Make sure that the right people are on the front line monitoring the situation and who are in a position to speak/react on behalf of the company. This is by no means an entry-level task. The crisis must be dealt with in real-time – we no longer have the luxury of space or time to create a buffer or to assemble a war room, the chief executives, or train spokespeople. Regular “drills” and coaching sessions are a must in anticipation of an online event. Planning and practice are key. Be proactive.
What can employees do to help their company during and after a PR crisis?
Employees are a brand’s best ambassadors and strongest advocates. They are a key stakeholder and open and honest communications with your rank and file is critical at all times. Keep them updated, share key messages, keep an open-door policy, provide professional support and resources as required. Keep them informed and equip them with the right tools and they will continue to feel good about where the work and the brand(s) they represent.
What can senior executives and companies do to better prepare for a PR crisis?

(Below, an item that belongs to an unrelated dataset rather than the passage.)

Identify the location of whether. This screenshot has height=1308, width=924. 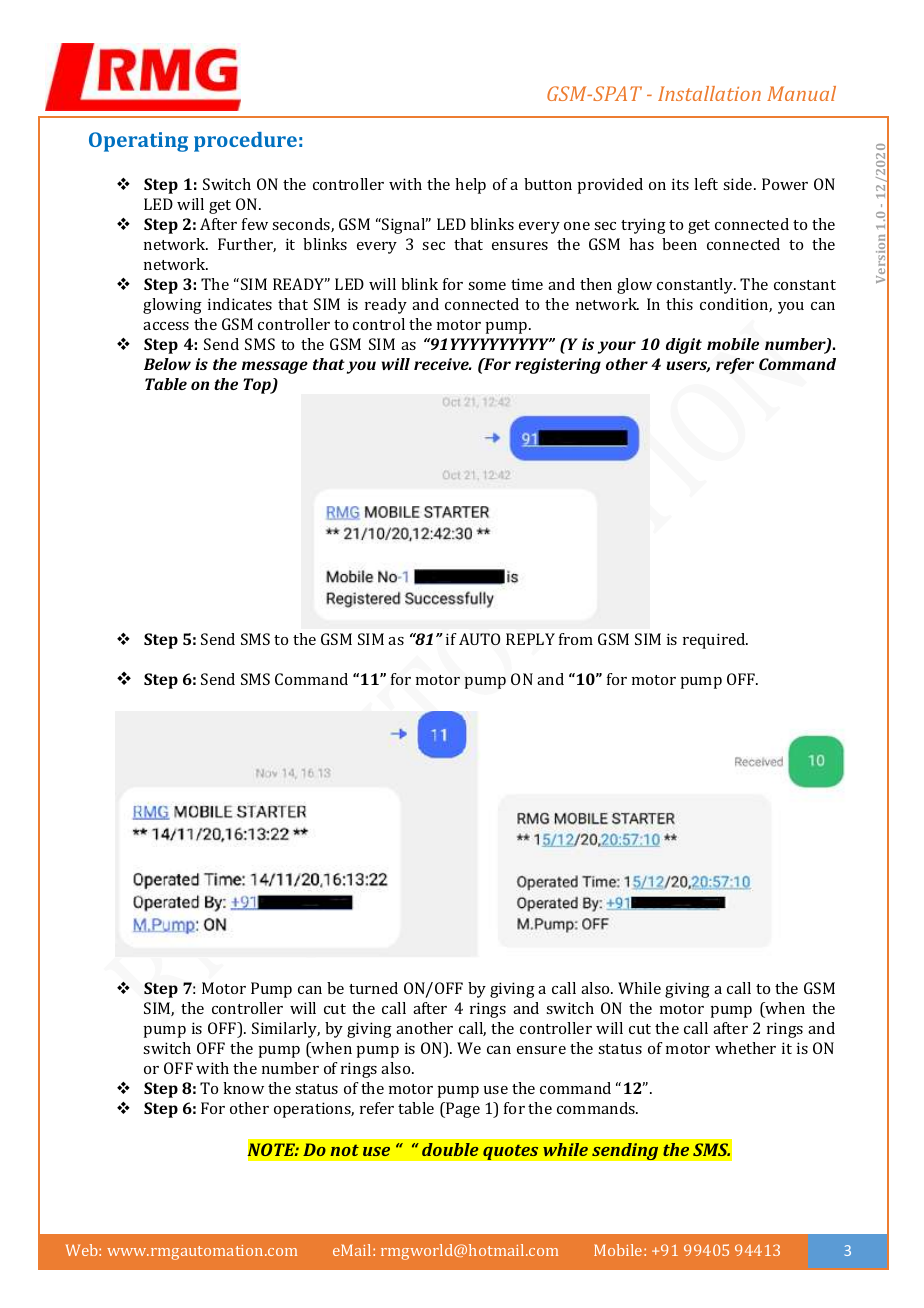
(745, 1048).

Planning is of utmost importance. But as the saying goes, “the best-laid plans…”. Regardless, have a plan of action. At the very least you will have a playbook, a point of departure. Be prepared. Run media preparedness coaching workshops with your senior executives and spokespeople. Keep them fresh and on their game. That goes for online preparation as well. In this day and age of instant communications, where anyone and everyone with a phone is a journalist, any misstep is likely to go viral.

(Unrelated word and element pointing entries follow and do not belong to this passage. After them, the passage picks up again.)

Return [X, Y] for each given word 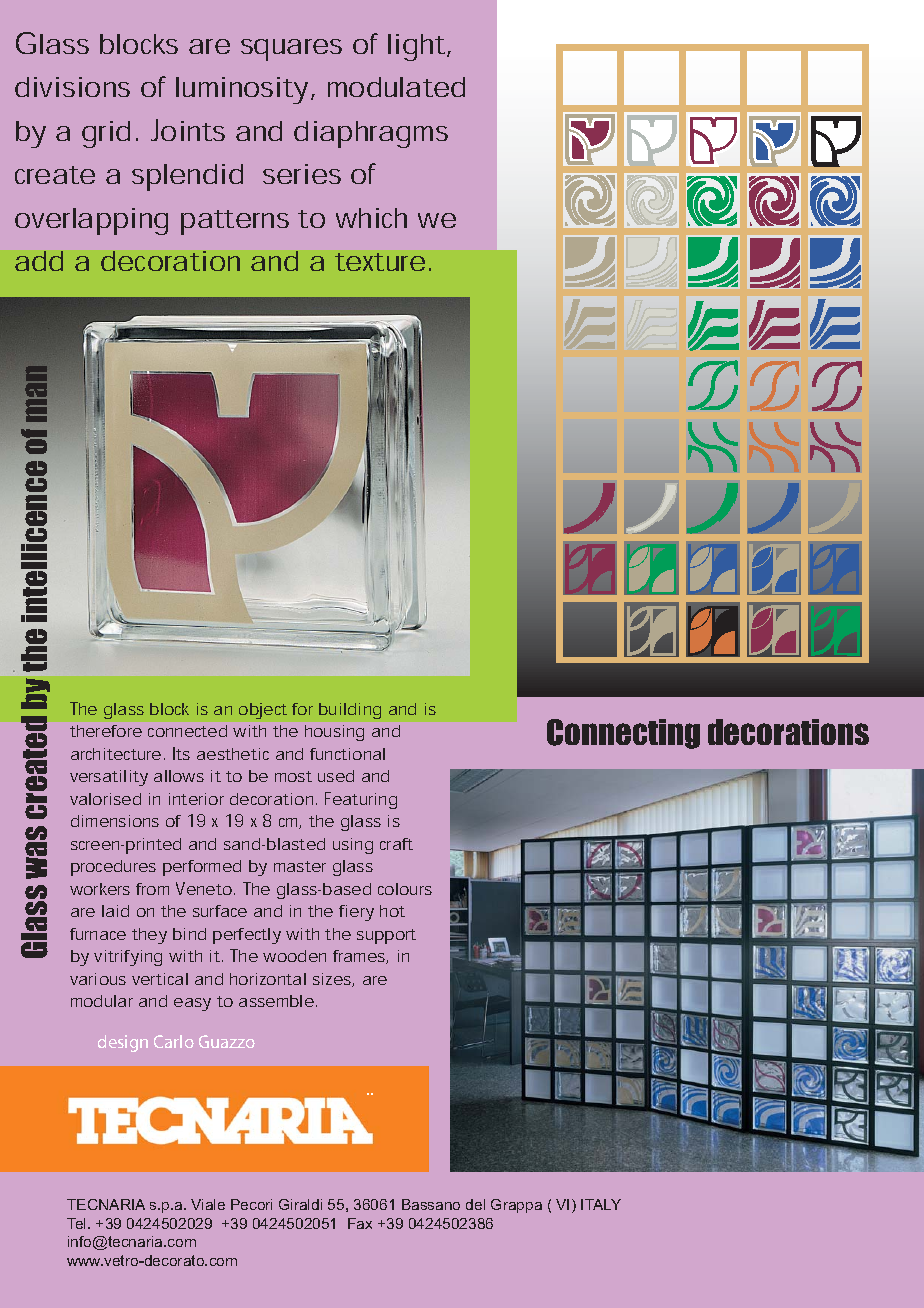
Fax [360, 1223]
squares [291, 50]
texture [380, 262]
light [418, 47]
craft [396, 844]
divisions [72, 87]
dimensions [115, 821]
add [39, 261]
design [123, 1043]
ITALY [601, 1204]
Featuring [361, 800]
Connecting [623, 734]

Is reputation management getting easier or harder? Why?
One would think that in a day and age of corporate governance and brands being scrutinized relative to every move they make it would get easier. But to the contrary – and for a number of reasons. Brands are continuing to take risks and are pushing the limits of creativity. And often without the benefit of a second pair of eyes – namely the reputation management folks. This has resulted in a number of gaffs that have forced brands to apologize, pull creative, pull product, etc. The rush to sell their “widgets” at the expense of reputation shows lack of judgment, insensitivity and a deaf ear to the environment within which they operate.
What has been your biggest PR or crisis communications challenge? How did you handle it?

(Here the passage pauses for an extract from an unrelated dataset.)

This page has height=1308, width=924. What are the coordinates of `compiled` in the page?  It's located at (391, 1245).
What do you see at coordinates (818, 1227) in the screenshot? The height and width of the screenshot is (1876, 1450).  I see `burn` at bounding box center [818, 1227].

Too many to even list. We’ve dealt with death, negligence, product recalls, misappropriation of monies, the KKK, abuse of all kinds, hurricanes, disease, 911, pandemics, rising crime, you name it. They are all different but at the end of the day, there is one underlying value that we encourage our clients to practice- the truth. Be honest, be transparent, be authentic, and get in front of the bad news with your truth and don’t allow others to speak on your behalf. Of course, there are circumstances that don’t allow for full immediate disclosure e.g. the file is under police or fire investigation. But I would counsel clients to bring legal and communications to the same table. Determine what you can and cannot say – and “no comment” is not an option.